◆ SELECTED EXCERPT ◆
▼▼▼

Big Data In College Football

By Brad Hubbard | @bradhubbard | 9.10.2016


Rukkus, a ticket selling website, showed what you can do when you sit down and comb through the data. Some of this shouldn’t be surprising like the fact that Hawaii leads everyone in how far players have to travel to go to school there. Some of the other stats may surprise you though.

One of the things that made total sense is that Stanford was second. Stanford has to recruit a certain kind of ‘student-athlete’ and Stanford is that place where they truly are ‘student – athletes’. So the Cardinal has to go all over the country to find their players.

Navy, Army, and Air Force pretty much the same deal as Stanford. A certain type of person is going to go to these Academies. This is why all 3 are in the top 12.

Nor Cal

The one that did raise an eyebrow but it really shouldn’t when you think about it was the fact that the PAC-12 has 11 of the top 24 spots on the list. Surprising because you really never think of it but not surprising in that when you get out west, things are little more spread out than they are in the south.

Overall this was a really impressive use of data in sports. A lot of times people look at data within the context of the sport itself or they find another sport and transfer over that data. Other times data like this is glossed over and used a bumper on ESPN College Gameday into the ‘feature’ on a player or coach.

▲▲▲

◆ YOUR TASKS ◆
**a)** In the college football article, how many of the top 24 spots on the list does the PAC-12 hold?
**b)** Reproduce verbatim the passage of the college football article between "By Brad Hubbard" and "the top 12.", inclusive.

◆ DATA EXTRACT ◆

▼▼▼

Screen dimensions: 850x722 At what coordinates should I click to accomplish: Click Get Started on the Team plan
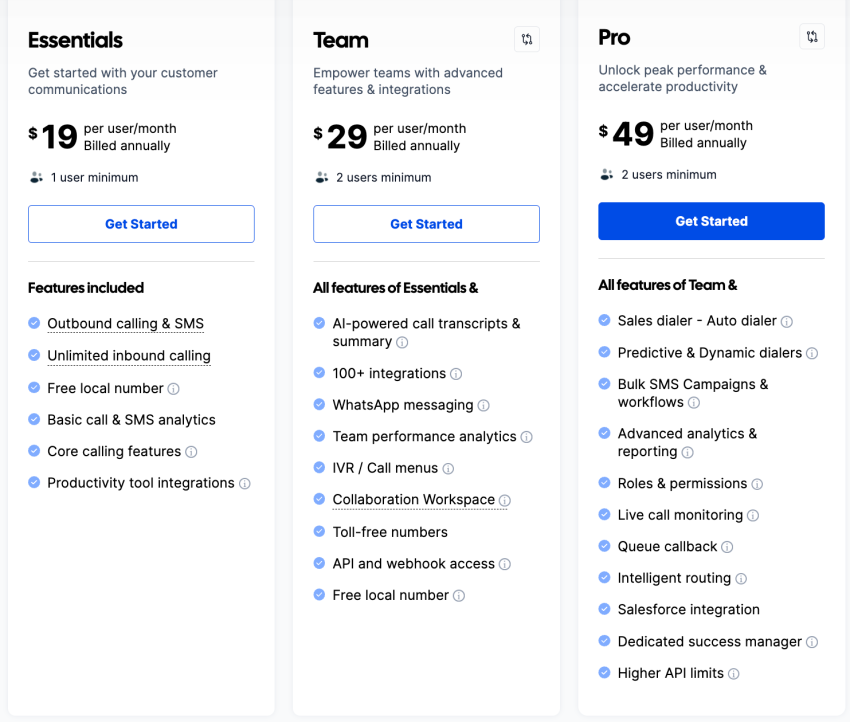click(426, 224)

▲▲▲

◆ EXPECTED RESULTS ◆
**a)** The PAC-12 holds 11 of the top 24 spots.

**b)**
By Brad Hubbard | @bradhubbard | 9.10.2016


Rukkus, a ticket selling website, showed what you can do when you sit down and comb through the data. Some of this shouldn’t be surprising like the fact that Hawaii leads everyone in how far players have to travel to go to school there. Some of the other stats may surprise you though.

One of the things that made total sense is that Stanford was second. Stanford has to recruit a certain kind of ‘student-athlete’ and Stanford is that place where they truly are ‘student – athletes’. So the Cardinal has to go all over the country to find their players.

Navy, Army, and Air Force pretty much the same deal as Stanford. A certain type of person is going to go to these Academies. This is why all 3 are in the top 12.